Objective: Estimate time to recovery of command-following and associations between hypoxemia with time to recovery of command-following
Methods: In this multi-center, retrospective, cohort study during the initial surge of the United States’ pandemic (March-July 2020) we estimate the time from intubation to recovery of command-following, using Kaplan Meier cumulative-incidence curves and Cox proportional hazard models. Patients were included if admitted to one of three hospitals with severe COVID-19, endotracheal intubation for at least seven days, and impairment of consciousness (Glasgow Coma Scale motor score <6).
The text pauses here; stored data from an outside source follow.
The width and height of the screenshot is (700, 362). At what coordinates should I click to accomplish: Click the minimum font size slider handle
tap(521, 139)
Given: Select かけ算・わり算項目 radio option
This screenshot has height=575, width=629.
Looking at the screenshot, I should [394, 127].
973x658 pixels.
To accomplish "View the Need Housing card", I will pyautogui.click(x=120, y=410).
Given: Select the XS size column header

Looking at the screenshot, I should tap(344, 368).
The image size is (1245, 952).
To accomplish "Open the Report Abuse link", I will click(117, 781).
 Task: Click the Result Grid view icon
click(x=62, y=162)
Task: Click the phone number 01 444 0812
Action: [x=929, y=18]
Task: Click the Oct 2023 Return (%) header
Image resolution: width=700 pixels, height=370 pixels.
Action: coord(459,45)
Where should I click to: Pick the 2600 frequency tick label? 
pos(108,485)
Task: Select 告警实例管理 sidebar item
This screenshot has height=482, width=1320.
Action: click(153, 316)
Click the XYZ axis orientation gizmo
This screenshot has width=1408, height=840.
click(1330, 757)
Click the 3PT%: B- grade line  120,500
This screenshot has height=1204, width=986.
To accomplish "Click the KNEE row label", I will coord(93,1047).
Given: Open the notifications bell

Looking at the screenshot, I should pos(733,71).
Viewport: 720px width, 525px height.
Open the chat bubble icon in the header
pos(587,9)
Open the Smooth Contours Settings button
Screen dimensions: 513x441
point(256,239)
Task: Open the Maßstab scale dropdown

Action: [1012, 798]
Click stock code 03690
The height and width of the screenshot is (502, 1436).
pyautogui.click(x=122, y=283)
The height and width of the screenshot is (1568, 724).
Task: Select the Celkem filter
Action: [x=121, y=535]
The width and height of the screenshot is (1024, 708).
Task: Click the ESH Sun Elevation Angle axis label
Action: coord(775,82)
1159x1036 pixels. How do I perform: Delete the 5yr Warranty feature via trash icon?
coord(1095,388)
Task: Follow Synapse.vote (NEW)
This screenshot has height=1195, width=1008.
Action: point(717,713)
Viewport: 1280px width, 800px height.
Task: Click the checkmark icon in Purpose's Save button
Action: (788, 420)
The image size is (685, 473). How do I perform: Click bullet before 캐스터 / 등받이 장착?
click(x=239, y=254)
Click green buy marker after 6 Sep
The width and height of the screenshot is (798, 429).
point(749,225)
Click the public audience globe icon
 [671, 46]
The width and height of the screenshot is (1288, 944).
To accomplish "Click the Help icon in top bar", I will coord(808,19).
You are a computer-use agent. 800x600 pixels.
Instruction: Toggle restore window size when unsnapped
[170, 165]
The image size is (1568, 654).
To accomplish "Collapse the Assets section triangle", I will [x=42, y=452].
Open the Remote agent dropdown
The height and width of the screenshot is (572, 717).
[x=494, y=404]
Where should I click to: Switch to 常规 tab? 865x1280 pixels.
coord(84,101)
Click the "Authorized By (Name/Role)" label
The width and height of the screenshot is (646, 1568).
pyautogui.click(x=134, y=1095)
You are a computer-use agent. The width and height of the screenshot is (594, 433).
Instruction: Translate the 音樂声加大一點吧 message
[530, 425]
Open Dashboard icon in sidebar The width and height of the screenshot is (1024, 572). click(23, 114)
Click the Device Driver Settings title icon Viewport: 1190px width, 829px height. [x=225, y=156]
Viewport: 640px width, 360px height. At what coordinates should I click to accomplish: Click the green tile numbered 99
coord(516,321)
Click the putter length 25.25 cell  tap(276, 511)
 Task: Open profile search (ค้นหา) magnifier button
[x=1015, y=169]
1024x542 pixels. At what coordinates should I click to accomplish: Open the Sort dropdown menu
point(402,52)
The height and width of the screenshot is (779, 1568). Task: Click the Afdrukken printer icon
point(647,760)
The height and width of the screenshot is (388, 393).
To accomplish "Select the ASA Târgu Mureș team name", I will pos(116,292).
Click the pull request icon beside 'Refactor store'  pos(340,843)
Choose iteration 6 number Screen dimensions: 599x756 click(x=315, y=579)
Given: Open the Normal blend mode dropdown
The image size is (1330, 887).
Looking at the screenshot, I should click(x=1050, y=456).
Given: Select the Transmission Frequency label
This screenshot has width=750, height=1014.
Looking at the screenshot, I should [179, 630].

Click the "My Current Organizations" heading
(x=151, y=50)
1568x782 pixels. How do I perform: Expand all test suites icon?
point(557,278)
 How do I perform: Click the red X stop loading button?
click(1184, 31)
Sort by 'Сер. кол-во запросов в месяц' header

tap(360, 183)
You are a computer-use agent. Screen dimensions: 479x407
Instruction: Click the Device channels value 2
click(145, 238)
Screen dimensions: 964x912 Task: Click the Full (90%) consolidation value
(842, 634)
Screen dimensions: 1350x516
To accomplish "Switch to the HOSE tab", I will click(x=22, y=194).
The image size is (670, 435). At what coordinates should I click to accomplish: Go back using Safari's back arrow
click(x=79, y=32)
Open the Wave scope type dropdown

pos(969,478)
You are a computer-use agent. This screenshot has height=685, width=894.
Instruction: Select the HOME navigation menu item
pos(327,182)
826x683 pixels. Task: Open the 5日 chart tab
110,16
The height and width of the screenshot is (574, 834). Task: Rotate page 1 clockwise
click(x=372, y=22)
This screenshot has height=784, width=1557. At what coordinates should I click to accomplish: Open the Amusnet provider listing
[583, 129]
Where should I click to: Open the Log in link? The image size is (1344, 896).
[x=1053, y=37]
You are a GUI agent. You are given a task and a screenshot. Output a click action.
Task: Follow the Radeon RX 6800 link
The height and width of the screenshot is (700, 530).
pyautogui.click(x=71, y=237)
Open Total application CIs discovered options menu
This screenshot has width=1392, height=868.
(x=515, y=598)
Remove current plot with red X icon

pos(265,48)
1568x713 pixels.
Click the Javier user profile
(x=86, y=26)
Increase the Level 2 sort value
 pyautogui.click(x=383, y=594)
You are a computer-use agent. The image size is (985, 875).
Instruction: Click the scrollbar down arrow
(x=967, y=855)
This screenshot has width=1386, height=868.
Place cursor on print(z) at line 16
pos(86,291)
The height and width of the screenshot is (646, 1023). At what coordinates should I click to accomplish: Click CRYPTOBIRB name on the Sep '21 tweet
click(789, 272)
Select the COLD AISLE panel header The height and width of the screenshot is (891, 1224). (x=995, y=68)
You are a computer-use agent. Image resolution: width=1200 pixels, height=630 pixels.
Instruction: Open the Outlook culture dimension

Results: 571 patients of the 795 patients recovered command-following. The median time to recovery of command-following was 30 days (95%-confidence interval [CI]:27-32). Median time to recovery of commandfollowing increased by 16 days for patients with at least one episode of an arterial partial pressure of oxygen (PaO2) value ≤55mmHg (p<0.001), and 25% recovered ≥10 days after cessation of mechanical ventilation. The time to recovery of consciousness was associated with hypoxemia (PaO2 ≤55mmHg hazard ratio (HR):0.56; 95%-CI:0.46-0.68; PaO2 ≤70 HR:0.88; 95%-CI:0.85-0.91), and each additional day of hypoxemia decreased the likelihood of recovery, accounting for confounders including sedation. These findings were confirmed among patients without any imagining evidence of structural brain injury (n=199), and in a non-overlapping second surge cohort (N=427, October-April 2021).
Interpretation: Survivors of severe COVID-19 commonly recover consciousness weeks after cessation of mechanical ventilation. Long recovery periods are associated with more severe hypoxemia. This relationship is not explained by sedation or brain injury identified on clinical imaging and should inform decisions about lifesustaining therapies.